Low Cholesterol Diet: A Day in the Life
| By RB Schiff Vitamins
There are a number of general rules that should be followed in order to maintain a low cholesterol diet. To begin with, you should avoid red and fatty meats, full-fat dairy products, and any high cholesterol fried food.1 Dietary cholesterol, or the cholesterol that you obtain through the food you eat, only comes from animal based foods.2 Because of this, it is recommended that you increase your intake of fruits and vegetables, whole grain foods, fat-free or low-fat dairy products, poultry and lean meats, fatty fish, nuts, seeds, and legumes at the same time.3 Also, you should avoid using solid fats like lard or shortening for cooking, instead you should substitute non-tropical vegetable oils like canola or olive oil.4 In order to follow these guidelines, many people find it helpful to plan out their meals ahead of time. We’ve created a day’s worth of a low cholesterol menu to inspire you on your path.
Breakfast – Oatmeal with Fruit
Oatmeal contains soluble fiber, which helps reduce intake of low-density lipoproteins (LDL), a.k.a. “Bad Cholesterol.”5 Soluble fiber is not absorbed in the intestine, and can help to reduce the amount of dietary cholesterol that is absorbed into your bloodstream. Five to 10 grams of soluble fiber a day is recommended.6 Eating 1 ½ cups of cooked oatmeal will provide you with 6 grams of fiber. Adding fruit will add approximately 4 more grams. And don’t forget to mix up those fruits! You could try bananas, pears, or maybe apples. There really are a myriad of options to keep things interesting.
Lunch – Soup and Nuts
For lunch try a hearty vegetable-based soup. Limiting meat, especially red and dark meat, is a good practice when pursuing a low cholesterol diet.7 And with so many great meatless soup recipes in the world, there’s no need fall back on animal protein! Try a bean or legume soup, like lentil soup or pasta e fagioli, for maximum benefits. Beans and legumes are excellent plant sources of protein, high in minerals and fibers without the saturated fat found in animal proteins, and may help keep you feeling full for a longer period of time.

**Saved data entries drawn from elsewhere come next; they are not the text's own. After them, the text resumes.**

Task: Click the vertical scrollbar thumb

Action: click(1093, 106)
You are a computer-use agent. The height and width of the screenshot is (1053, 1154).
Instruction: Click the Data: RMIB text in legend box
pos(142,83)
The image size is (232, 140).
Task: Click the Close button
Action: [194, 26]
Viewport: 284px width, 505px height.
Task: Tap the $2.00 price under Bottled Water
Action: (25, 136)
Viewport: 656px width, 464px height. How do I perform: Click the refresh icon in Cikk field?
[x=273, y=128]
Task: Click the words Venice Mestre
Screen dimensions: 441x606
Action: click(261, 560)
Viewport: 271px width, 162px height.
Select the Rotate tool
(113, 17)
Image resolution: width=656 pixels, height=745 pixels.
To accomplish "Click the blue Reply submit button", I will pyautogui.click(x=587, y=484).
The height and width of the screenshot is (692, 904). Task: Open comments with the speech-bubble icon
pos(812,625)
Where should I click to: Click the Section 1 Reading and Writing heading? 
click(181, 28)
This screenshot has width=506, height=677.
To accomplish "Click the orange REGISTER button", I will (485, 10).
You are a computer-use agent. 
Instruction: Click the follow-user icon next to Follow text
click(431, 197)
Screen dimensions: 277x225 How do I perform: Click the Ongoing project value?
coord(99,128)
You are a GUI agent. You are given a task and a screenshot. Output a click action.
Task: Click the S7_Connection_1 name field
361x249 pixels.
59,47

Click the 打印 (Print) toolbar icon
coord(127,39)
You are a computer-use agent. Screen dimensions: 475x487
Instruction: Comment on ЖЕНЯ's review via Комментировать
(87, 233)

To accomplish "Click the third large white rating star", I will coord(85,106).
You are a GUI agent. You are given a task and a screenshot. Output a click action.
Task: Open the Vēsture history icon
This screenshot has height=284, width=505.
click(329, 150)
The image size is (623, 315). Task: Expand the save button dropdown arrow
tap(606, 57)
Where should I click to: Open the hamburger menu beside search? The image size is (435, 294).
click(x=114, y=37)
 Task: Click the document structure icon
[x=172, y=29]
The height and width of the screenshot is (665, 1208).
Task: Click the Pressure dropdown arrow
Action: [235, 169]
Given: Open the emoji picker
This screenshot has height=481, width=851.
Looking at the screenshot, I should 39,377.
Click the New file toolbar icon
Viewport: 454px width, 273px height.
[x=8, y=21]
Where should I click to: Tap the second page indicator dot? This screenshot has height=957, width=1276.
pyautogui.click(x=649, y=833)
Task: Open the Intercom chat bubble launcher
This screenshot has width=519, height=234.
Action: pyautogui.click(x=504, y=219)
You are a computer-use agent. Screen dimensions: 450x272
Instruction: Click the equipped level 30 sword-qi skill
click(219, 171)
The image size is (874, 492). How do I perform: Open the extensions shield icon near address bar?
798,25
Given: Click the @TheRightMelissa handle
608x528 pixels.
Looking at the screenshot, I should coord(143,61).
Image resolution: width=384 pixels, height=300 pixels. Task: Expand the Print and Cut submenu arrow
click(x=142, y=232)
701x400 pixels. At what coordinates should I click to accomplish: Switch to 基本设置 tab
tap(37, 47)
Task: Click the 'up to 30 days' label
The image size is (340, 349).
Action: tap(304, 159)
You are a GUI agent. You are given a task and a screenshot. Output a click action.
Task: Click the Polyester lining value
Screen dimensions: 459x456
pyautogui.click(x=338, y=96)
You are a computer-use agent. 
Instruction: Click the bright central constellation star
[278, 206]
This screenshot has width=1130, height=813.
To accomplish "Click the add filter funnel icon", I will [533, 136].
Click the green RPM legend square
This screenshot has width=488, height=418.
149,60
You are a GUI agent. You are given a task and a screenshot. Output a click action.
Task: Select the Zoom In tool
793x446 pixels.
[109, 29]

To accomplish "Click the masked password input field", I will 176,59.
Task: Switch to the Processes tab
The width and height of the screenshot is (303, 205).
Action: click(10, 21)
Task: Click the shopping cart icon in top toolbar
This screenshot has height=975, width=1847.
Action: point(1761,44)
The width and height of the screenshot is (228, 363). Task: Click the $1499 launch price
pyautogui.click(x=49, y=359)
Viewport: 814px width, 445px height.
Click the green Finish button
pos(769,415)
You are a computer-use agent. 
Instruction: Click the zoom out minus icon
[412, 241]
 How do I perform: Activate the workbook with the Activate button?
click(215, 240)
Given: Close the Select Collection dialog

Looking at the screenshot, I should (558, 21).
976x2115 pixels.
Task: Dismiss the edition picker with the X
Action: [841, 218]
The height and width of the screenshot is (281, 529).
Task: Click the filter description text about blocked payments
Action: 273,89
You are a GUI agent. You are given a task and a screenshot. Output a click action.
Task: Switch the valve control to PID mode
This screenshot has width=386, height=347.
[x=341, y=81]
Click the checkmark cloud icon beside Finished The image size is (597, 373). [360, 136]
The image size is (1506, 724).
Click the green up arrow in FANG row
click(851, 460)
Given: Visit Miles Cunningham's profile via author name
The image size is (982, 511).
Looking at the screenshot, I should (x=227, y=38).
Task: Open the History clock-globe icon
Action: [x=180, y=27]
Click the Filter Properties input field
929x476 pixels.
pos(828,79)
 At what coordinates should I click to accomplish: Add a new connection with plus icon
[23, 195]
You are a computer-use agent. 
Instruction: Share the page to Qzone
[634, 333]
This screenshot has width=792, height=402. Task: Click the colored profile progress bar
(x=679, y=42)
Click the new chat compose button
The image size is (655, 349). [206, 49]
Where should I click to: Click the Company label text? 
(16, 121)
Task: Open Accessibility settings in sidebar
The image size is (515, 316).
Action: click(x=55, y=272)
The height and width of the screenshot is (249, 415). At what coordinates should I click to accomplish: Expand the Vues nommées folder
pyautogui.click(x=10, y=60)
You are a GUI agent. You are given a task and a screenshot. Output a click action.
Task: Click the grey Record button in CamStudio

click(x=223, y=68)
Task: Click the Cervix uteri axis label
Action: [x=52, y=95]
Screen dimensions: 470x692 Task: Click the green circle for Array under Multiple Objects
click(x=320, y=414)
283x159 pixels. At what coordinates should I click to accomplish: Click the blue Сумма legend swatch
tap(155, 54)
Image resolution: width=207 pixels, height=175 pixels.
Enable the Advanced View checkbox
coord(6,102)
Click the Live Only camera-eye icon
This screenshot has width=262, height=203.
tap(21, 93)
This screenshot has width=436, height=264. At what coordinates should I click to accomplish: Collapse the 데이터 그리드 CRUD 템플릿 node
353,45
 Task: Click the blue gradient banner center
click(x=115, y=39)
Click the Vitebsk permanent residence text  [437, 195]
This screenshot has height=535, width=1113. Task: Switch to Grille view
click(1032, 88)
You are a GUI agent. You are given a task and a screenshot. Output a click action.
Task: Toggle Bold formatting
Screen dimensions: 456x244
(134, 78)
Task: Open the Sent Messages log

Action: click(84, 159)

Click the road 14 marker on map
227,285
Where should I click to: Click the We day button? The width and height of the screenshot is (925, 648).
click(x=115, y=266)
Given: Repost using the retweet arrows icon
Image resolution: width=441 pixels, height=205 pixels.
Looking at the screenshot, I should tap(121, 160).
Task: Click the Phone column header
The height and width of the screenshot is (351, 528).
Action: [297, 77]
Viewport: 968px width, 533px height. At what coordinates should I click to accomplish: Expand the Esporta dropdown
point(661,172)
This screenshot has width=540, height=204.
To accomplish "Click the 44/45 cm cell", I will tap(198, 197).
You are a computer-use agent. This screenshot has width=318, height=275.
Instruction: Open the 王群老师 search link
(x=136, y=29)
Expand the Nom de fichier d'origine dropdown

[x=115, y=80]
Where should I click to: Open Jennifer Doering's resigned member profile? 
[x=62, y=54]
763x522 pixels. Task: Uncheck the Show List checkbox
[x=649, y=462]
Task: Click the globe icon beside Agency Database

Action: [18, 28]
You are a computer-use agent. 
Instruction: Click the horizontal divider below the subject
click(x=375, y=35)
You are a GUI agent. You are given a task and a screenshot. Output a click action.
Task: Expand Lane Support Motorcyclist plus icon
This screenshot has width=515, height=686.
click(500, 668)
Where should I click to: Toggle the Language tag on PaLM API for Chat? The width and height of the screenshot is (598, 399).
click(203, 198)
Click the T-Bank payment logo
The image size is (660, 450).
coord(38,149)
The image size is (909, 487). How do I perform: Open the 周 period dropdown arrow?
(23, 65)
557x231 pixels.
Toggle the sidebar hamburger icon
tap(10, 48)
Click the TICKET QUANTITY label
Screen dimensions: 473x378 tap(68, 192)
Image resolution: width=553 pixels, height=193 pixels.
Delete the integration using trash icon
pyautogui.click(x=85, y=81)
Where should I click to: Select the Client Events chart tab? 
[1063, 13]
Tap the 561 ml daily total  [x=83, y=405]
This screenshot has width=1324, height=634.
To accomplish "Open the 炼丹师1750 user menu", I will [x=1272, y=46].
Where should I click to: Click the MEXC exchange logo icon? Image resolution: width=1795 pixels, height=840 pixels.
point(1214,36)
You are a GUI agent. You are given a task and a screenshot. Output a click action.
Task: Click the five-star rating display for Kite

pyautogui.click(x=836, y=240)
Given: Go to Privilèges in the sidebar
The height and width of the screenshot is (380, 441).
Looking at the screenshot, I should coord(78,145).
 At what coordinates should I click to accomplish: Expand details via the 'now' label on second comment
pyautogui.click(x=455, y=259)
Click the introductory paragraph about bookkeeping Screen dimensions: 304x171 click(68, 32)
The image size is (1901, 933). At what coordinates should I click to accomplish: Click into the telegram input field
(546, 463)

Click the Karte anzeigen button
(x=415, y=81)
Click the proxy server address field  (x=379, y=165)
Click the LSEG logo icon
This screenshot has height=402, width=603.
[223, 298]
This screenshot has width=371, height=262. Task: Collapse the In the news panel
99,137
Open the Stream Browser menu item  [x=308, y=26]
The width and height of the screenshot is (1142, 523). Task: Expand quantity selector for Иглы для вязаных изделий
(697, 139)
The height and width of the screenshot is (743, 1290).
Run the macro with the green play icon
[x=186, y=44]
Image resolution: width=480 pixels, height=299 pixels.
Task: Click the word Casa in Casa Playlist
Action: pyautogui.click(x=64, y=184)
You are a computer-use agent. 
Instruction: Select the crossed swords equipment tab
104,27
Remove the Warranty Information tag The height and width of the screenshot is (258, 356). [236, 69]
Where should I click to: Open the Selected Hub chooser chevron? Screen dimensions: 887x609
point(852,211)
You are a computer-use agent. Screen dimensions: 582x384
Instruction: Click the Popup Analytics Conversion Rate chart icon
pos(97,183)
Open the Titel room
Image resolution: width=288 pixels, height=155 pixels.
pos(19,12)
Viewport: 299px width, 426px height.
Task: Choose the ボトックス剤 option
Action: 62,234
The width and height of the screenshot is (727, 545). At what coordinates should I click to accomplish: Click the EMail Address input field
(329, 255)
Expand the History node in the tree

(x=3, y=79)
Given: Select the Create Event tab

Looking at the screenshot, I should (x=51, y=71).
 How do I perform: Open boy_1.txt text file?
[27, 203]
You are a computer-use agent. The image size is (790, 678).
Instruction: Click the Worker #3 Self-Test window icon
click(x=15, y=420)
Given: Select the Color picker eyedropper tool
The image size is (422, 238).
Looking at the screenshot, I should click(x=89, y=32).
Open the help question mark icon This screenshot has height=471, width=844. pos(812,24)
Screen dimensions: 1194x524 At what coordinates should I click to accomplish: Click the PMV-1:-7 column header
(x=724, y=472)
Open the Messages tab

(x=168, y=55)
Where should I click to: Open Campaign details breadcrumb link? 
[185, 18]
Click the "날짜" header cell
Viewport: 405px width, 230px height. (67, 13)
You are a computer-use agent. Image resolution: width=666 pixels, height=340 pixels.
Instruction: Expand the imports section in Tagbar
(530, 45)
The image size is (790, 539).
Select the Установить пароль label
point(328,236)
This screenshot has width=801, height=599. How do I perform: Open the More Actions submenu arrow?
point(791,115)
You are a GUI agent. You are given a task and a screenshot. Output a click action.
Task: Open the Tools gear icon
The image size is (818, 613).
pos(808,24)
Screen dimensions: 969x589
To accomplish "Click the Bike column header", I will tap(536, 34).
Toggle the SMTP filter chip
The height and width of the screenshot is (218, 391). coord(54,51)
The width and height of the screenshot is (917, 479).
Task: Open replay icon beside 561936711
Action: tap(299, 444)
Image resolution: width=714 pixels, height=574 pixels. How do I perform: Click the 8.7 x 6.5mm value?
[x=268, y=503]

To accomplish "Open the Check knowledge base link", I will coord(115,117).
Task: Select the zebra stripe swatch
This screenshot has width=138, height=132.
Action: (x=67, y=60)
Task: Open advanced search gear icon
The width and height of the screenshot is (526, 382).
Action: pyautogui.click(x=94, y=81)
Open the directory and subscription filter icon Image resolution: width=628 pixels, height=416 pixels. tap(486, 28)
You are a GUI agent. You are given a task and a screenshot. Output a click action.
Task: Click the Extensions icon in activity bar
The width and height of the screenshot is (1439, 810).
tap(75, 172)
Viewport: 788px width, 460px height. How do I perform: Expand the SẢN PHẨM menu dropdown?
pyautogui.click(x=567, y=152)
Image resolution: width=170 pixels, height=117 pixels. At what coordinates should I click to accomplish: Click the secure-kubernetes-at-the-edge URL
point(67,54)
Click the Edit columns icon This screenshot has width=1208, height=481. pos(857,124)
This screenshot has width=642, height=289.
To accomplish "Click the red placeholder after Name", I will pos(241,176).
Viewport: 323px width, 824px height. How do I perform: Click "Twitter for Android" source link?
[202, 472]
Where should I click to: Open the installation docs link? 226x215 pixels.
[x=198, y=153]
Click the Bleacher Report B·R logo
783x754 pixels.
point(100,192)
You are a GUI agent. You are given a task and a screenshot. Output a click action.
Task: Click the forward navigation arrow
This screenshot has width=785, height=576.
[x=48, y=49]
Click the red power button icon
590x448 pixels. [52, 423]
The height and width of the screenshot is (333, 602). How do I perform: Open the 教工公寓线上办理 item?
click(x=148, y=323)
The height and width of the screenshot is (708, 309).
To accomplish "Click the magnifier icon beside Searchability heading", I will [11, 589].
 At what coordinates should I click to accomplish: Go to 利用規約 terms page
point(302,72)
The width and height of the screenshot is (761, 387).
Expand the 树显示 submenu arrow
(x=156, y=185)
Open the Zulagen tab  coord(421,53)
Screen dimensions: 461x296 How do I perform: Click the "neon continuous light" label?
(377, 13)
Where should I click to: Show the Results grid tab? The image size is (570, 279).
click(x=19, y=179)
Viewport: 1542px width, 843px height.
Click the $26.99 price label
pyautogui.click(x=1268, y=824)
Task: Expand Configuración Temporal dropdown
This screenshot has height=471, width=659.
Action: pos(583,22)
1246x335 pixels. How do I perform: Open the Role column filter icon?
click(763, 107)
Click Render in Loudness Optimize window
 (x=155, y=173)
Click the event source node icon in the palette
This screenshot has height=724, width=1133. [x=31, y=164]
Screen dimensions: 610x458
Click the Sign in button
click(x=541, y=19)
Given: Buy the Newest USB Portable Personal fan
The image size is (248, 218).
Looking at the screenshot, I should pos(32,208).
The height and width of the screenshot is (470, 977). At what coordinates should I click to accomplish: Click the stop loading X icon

Dinner – Grilled Fish and Vegetables
Fatty fish are high in Omega-3 fatty acids, essential fatty acids that the body needs but can’t produce itself. Omega-3s don’t affect LDL levels, but they have a number of other cardiovascular health benefits.8 The highest levels of Omega-3 fatty acids are found in fish like mackerel, sardines, albacore tuna, and salmon.9 Remember to use a rack when grilling meat so that the fat can drip away from your food. This cooking style is recommended by the American Heart Association.10
This suggested low cholesterol menu will keep you going all day long, and help you live to the utmost of your potential. Use this as a starting point to build out a sustainable low cholesterol diet, and you’ll be happy with the results!